USFS report: Pine Creek fire caused by spark from excavator
A spark from excavation activity on private land caused the August 2012 Pine Creek fire, according to a U.S. Forest Service report obtained by The Enterprise Monday.
The blaze began Aug. 29 about 13 miles south of Livingston in the Pine Creek area of the Paradise Valley. Flames raced across the landscape that afternoon, destroying structures and forcing area residents to evacuate homes.
A man was “excavating a foundation and a spark ignited volatile fuels in the area” around 2:15 p.m. on Aug. 29, the report states. USFS officials redacted from the report the man’s name and identifying information such as age and address to protect his privacy, according to a letter that accompanies the report.
The report states investigators identified no criminal activity related to the fire’s ignition and notes “there was no restriction in place by Park County to restrict use of this type (of excavation) operation due to high fire danger.”
The fire burned five homes as well as many outbuildings and consumed roughly 8,000 acres of private and federal lands, the report states.
Investigators determined the point of origin was north of Rocky Hollow Trail and about 700 feet east of the Yellowstone River. The road is just south of the community of Pine Creek, on the west side of East River Road.
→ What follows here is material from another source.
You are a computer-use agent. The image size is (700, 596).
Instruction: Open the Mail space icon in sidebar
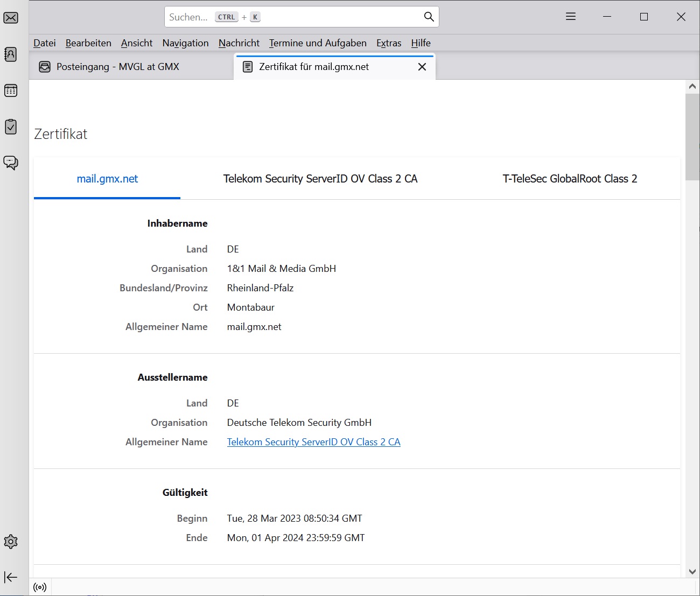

That day, a man was using an excavator to work on a hole from which the machine’s bucket had removed a large rock, the report states.
“Fine metallic particles gathered from the hole and burn indicators show the fine fuels ignited when the bucket scraped the large rock,” according to the report. That action caused “hot metal materials to drop into the dried fuel bed,” it states.
The excavator operator used a fire extinguisher on the blaze and tried to use construction equipment to keep it from spreading, fire investigators found.
Investigators also found a cigarette butt near the point of origin. But they determined it had been there for some time and that other factors ruled it out as the probable cause.
Suppression costs for Pine Creek fire were estimated at $4 million and restoration of USFS land will run roughly $60,000, the report states. The investigation does not list an estimate for damages to private property.
Fire investigators arrived in the Pine Creek area Aug. 30. The investigation wrapped up Jan. 29, according to the report.
Investigations like that for the Pine Creek fire often take a while to complete, Angie Monaco, a USFS worker who fields information requests, said in February.
At that time, Monaco said the report was done but going through final checks and approvals, and wouldn’t be released for a while longer. In order to obtain the report, USFS was requiring members of the media to submit a Freedom of Information Act request, she said.
The Enterprise filed a request in February and received a mailed copy of the report Monday.
Numerous parts of the report are redacted. Redactions include information about who called 911 to report the fire as well as information about witnesses investigators interviewed and their statements. However, the substance of the statements is included in the report, according to a letter accompanying the investigation findings and which addresses The Enterprise’s information request.
The Freedom of Information Act permits the redaction or nondisclosure of certain pieces of information, such as that which would identify a person in matters in which personal privacy supersedes the public’s interest in disclosure, the letter states.